285章 突然の電話
ミサキは焼きそばを調理する。調理の感覚を覚えていたのか、スムーズに作ることができた。
「エマエマさん、焼きそばできました」
エマエマはできたてほやほやの焼きそばに、瞳をウルウルとさせていた。
「ミサキさんの焼きそばを、食べてみたかったです」
エマエマは箸を持つと、焼きそばを豪快に口の中に運んでいく。あまりに豪快に食べるので、
おなかすいているのかなと思った。
「グレイトです。とってもおいしいです」
エマエマは親指を立てる。
ミサキのスマートフォンが鳴らされる。誰なのかなと思っていると、シノブからだった。
「シノブちゃん、どうしたの?」
シノブはいつもよりも、慌てたような声を発する。
「明日に出勤できないでしょうか。マイさんが猫アレルギーを発症したらしく、明日はお休みになりました」
猫と接するだけで、仕事をできなくなる。ミサキの思っている以上に。マイのハンデは大きいのかなと思った。
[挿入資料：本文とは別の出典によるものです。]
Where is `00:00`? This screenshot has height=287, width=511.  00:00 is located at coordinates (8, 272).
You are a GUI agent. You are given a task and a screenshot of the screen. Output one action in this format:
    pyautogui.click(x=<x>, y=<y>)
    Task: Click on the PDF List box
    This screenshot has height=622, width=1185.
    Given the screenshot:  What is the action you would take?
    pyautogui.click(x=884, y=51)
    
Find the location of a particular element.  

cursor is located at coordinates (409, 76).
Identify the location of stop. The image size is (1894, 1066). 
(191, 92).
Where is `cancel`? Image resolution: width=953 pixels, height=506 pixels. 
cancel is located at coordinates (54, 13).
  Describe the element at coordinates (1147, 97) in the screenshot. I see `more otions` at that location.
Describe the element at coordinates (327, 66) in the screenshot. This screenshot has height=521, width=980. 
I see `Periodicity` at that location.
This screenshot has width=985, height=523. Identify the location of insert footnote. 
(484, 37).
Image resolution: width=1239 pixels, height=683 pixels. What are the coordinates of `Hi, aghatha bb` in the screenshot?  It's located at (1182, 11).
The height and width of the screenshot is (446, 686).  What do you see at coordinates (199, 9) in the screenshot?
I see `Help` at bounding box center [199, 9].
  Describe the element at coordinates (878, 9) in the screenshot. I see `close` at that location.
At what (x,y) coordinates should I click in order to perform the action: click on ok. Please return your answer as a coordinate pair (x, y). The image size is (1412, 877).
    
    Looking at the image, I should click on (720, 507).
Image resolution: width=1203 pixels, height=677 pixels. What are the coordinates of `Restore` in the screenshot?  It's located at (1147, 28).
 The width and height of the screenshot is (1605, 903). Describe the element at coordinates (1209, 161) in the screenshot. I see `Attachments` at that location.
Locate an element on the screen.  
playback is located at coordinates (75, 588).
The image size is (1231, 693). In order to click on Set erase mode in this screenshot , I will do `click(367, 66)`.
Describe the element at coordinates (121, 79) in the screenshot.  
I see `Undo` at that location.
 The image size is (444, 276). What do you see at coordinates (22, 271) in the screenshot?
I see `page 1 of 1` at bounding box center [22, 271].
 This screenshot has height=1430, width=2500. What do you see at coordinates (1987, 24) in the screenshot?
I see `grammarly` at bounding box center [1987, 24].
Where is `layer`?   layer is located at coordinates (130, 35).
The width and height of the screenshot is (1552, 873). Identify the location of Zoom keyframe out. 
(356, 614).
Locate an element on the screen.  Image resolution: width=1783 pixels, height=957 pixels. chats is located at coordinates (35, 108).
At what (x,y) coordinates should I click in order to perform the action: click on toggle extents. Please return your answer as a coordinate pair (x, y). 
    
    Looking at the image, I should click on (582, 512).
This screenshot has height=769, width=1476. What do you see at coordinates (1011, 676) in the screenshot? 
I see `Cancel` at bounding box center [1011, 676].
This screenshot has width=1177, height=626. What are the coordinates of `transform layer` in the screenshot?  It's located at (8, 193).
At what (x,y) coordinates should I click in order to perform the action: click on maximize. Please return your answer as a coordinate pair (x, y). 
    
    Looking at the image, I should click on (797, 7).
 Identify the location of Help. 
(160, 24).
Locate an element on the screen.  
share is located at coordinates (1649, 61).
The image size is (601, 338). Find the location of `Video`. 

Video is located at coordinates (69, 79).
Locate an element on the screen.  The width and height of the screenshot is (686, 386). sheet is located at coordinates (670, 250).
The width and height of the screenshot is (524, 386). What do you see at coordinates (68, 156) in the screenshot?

電話を受けたことで、他のメンバーを補充していたのを知った。ミサキは働き続けているのに、あたりまえの事実に目を向けてこなかった。
「わかった。明日に出社すればいいんだね」
「ミサキさん、ありがとうございます」
シノブはスマートフォンの電源をオフにする。
「ミサキさん、どうかしたんですか?」
「焼きそば店が人員不足らしく、出社することになりました」
エマエマは落胆を隠さなかった。
「そうですか・・・・・・」
「エマエマさんは、しっかりと体を休めてください」
「わかりました」
エマエマは慢性的な休養不足。24時間睡眠をとっても、回復させるのは難しいと思われる。
「ミサキさん、明日はデュエットしたいです。一緒に歌っていただけないでしょうか?」
「私でいいんですか?」
音痴に合わせるのは、大きなマイナスになりかねない。今後のためにも、素人とのデュエットはやめたほうがいいのではなかろうか。
「ミサキさんとデュエットした曲を、録音するように指示されています。約束を守らなかった場合、マネージャーから檄を飛ばされてしまいます」
アイスクリーム、水着の次は歌手デビュー。腹ペコ少女の仕事内容は、どんどんスケールが大きくなっている。